First a little bit about me. I’m a technical lead at Red Hat. I work in an organization that’s responsible for our product delivery pipeline. That’s a fancy build system basically. Does a lot more than your average Jenkins, but we manage the builds for our products. Before that, I worked in the Apache Maven community for a couple of start-ups. And just generally my experience in my career has a strong emphasis in Java build systems. A little bit about this talk. This is a play in three parts, three acts.
So at first, we had what I’m going to call primordial production support. This is kind of what a developer might come up with without really knowing anything about operations. We were watching logs on the pod. We didn’t even have aggregated logs.
We were doing that from seven time zones away. At the time I was in the U.S. and we had users primarily in Europe. What that meant was a lot of times I would wake up and even before I was ready to be at work sometimes I would have a message waiting for me saying there was a problem in production. And so it was this process of asking what happened? Let me look at the logs. Oops. The logs rolled. If we have enough events, it will fill up that log file to 100 MBs and then it will roll off and create a new log file, and then we only have space to keep 20 of those.
There is a disk space consideration there. But it’s also just how much log file can you actually get through in a reasonable amount of time to try and find a production problem? So the result of this was often just being dropped in a hole. You didn’t have a satisfactory solution. You didn’t learn a lesson. And you weren’t more prepared for the next time it would happen. This wasn’t really support. At the same time, things were fairly slow. We didn’t have a really good definition for what constituted fast or slow. But anecdotally, things were slow. How slow? We didn’t really know. And why were they slow? We also didn’t know that.
So eventually we implemented enough features that the build system was sort of nominally successful. We could bring products in and could have a reasonable expectation that they would be able to do all the steps they needed to be able to actually ship a product. So naturally, this is the thing everybody’s been waiting for. And the flood gates opened. We had products unrolling in the system and starting to try to actually do their work. This meant the logs were rolling faster and faster as more products ran more builds and more things were happening concurrently. Which also meant our ability to find problems became smaller and smaller. The log volume we were accumulating scales linearly with how many are being run.
Then the inevitable thing happened. We had a big outage.
For those who don’t know, Red Hat hosts a yearly event called Red Hat Summit. And it functions as a big show-and-tell for our products.
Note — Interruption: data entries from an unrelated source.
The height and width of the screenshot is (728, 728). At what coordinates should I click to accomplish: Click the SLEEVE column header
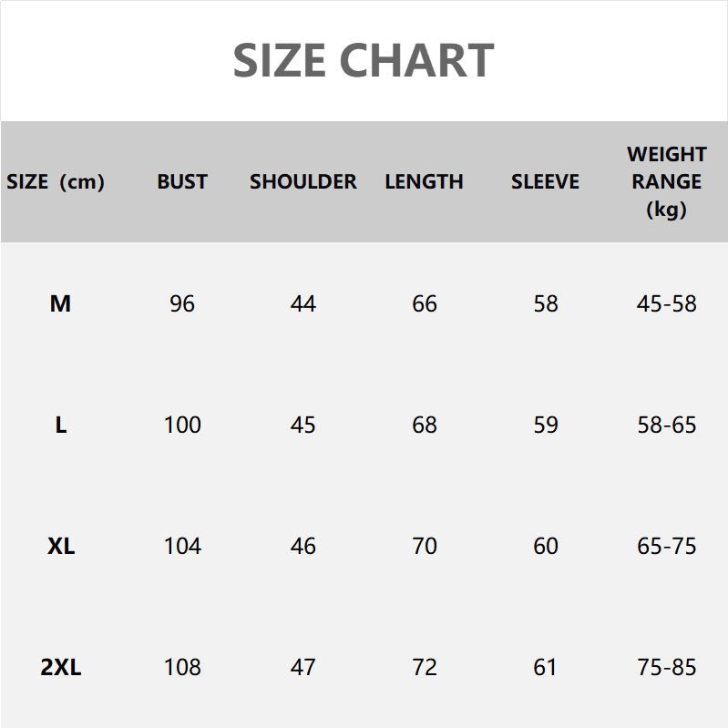[545, 181]
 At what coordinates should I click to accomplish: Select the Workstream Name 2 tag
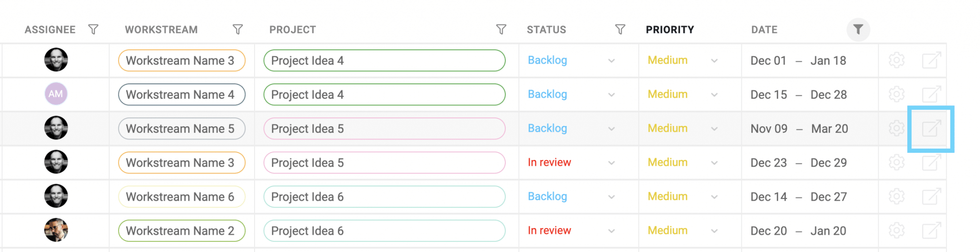click(x=182, y=230)
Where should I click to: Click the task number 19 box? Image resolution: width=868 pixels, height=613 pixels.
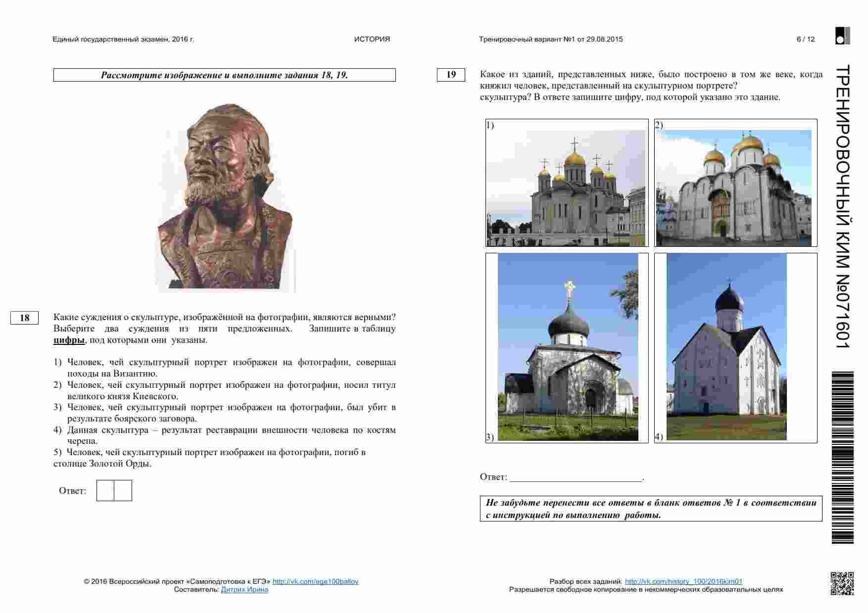(x=451, y=75)
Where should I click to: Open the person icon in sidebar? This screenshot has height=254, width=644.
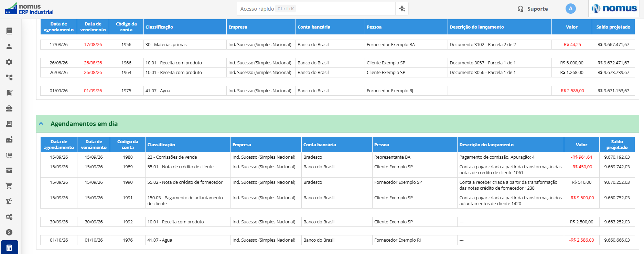[x=9, y=46]
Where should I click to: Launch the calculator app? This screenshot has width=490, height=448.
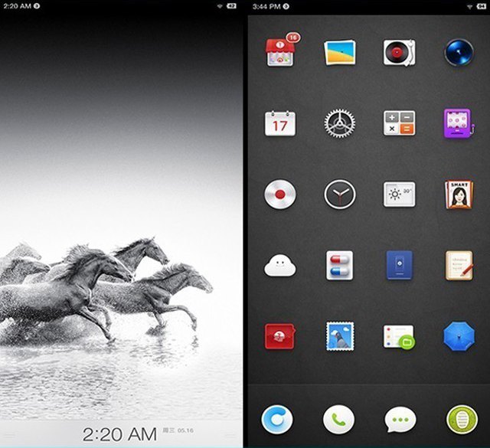[x=399, y=123]
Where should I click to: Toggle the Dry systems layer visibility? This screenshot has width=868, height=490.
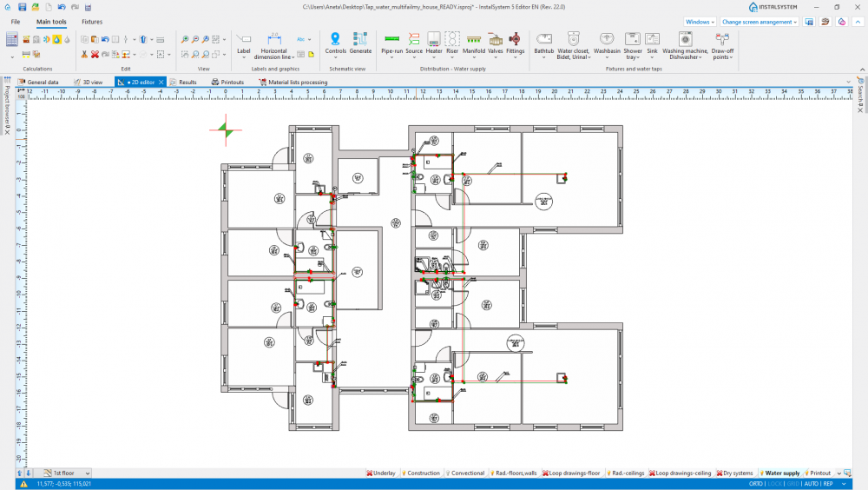[734, 473]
For any new features we’re planning to roll out or even new products, there’s a big push in the days leading up to Red Hat Summit to get those products built so that we actually have something that we can show at Summit.
We were right in the middle of that giant river of product builds, and our system wasn’t working. We had builds that were timing out and those time outs led to data inconsistency. And so we were putting out fires trying to keep the system running, but we were also repairing data.
After three days of incident response, we finally, out of sheer desperation, turned on an ad hoc Grafana deployment and turned on our metrics. This was something we had undertaken the previous summer out of a vague sense that the logs weren’t going to be enough for us. So we had added instrumentation into our code to help us expose metrics for the kind of things we thought would be hot spots. And we probably leaned a little heavier than we really needed to into the various metrics to be able to see more of the system than maybe what we really needed to do.
One thing that’s really important to know about all of this is it was kind of a skunkworks. We did this a little bit off the books. Most of what our stakeholders wanted to talk about were features and how fast we were delivering the features. And we built a little bit of slack into that process and had done some instrumentation work along the way. But we got to that point, that transition point where it was time to actually stand-up infrastructure in order to be able to use that code. That’s where the effort fell apart. Anyway, in the leadup to Summit, when we hit that point of desperation, we turned on our metrics system. This is really kind of a rudimentary system.
We saw the problem and had a configuration fix within an hour. And then in subsequent weeks and even months after that, we had really good guidance on how to improve our system. How to make small design changes, add a cache here or there, and code optimizations. All of that made a huge difference not only to our performance but also to the reliability of the system. We were losing less data. If things fell apart, we knew more about why or we could adjust.
I liken this to turning on the lights. You can start to see the bugs a little bit more easily.
Up to this point, I would say that we’ve been learning some really hard lessons about what it means to do support in production. And with that transition into producing metrics, there were so many valuable insights that came out of that. It changed our thinking. And at this point, I think we’ve entered a new phase of our growth where we’ve learned to really value observability and really learning to take support seriously as an intentional practice.
Fast forward. Things went pretty well for a while. But then we hit another snag and the builds started timing out again. And it was a very vague feeling. Is that slower? Does that seem slower to you? We looked at our metrics and we could see the overall build times starting to creep up. It’s important to note here that from our perspective, as the content provider to the build system, we don’t have a really good, distinct sense of when a build starts and ends. What we see are a bunch of requests for content. Then at the end, we see a request to validate that content. So we don’t necessarily have the best view on the system to be able to know whether our overall build times are going up.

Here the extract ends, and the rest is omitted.